Oh, come on! Americans have known about their awful schools for decades. I mean, did everyone think everything was hunky-dory in Detroit, Newark, Washington, DC, New York, Los Angeles, Oakland, and on and on until, suddenly, NCLB came along and revealed that – gasp! – the schools in those and many other places were actually dangerous, dilapidated dungeons of ignorance? Of course not! And didn’t A Nation At Risk put Americans in a tizzy about their schools back in 1983? Oh, and wasn’t Rudolph Flesch’s Why Johnny Can’t Read a best-seller all the way back in the 1950s?


And what about that NCLB spotlight? At best, it’s a disco ball — it shines light, but light designed to dazzle much more than illuminate and confuse much more than clarify. So, while NCLB requires all states to bring kids to something called “proficiency” – enabling federal politicians to boast about their steely determination to educate all children – it leaves it to the state and local school officials who’s feet are supposedly being held to the fire to define proficiency and write the standards and tests. The result, as a recent study from Spellings’ own department has shown, has been that state officials and federal education fans have been able to point to rising state test scores to “prove” that NCLB is working, but the state test results themselves have essentially been lies, calling scores “proficient” that the feds themselves would call “basic” or “below basic.”

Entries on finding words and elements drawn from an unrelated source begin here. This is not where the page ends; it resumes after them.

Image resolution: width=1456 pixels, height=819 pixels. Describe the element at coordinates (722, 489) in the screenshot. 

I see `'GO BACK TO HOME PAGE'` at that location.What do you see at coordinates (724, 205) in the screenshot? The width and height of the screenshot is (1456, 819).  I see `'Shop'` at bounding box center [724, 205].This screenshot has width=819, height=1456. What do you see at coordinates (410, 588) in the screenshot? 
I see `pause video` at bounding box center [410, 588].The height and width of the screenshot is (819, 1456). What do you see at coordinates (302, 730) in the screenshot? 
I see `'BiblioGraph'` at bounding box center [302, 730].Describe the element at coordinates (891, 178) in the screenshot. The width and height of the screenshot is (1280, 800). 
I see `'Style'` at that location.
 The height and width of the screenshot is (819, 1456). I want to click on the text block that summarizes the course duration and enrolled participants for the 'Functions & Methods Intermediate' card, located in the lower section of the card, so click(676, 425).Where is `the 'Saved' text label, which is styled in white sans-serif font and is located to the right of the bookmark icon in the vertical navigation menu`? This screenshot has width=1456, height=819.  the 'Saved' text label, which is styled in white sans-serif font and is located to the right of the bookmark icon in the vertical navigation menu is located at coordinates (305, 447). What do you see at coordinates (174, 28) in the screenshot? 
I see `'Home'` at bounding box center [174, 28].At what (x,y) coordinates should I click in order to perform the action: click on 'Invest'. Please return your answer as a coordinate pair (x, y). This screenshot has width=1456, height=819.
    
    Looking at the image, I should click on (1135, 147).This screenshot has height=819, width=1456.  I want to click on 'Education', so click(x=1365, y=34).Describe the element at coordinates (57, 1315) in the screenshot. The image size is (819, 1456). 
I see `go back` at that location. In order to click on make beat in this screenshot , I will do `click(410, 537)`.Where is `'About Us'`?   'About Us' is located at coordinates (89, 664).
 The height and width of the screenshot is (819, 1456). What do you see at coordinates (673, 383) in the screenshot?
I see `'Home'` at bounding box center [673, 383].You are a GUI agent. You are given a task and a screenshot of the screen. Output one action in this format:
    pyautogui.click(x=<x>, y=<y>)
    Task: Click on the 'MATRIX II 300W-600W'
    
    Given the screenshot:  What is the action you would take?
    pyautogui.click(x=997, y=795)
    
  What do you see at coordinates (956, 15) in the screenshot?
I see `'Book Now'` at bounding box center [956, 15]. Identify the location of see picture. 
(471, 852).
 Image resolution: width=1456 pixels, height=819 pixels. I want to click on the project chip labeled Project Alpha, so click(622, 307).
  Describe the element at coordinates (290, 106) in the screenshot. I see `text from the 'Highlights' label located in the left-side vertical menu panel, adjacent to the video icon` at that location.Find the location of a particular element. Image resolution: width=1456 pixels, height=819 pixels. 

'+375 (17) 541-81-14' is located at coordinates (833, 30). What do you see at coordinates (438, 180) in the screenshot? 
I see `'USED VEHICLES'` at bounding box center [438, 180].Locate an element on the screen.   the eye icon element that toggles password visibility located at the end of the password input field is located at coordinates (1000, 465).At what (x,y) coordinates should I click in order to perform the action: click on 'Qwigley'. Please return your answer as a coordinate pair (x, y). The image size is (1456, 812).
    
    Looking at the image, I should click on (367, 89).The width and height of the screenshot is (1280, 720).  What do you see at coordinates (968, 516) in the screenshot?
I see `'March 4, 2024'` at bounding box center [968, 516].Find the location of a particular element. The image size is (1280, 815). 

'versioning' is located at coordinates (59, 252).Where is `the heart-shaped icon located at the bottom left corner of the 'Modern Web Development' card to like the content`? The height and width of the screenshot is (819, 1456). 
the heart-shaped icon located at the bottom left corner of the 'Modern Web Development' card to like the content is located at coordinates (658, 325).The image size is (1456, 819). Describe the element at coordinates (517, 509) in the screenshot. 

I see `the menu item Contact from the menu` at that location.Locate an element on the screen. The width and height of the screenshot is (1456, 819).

That sure is one wacky spotlight! What we need right now, especially with reauthorization of NCLB expected to begin when Congress returns from vacation next week, is not to shine a spotlight on our schools, but on both NCLB and all the damning evidence of Washington’s failures through decades of federal education policy. Then we’ll see that far from offering a solution to our education problems, Washington is a very big part of them. And don’t worry: All those troubles in the schools we’ve seemingly known about forever will almost certainly still be there when we move the spotlight off of Washington, and back onto them.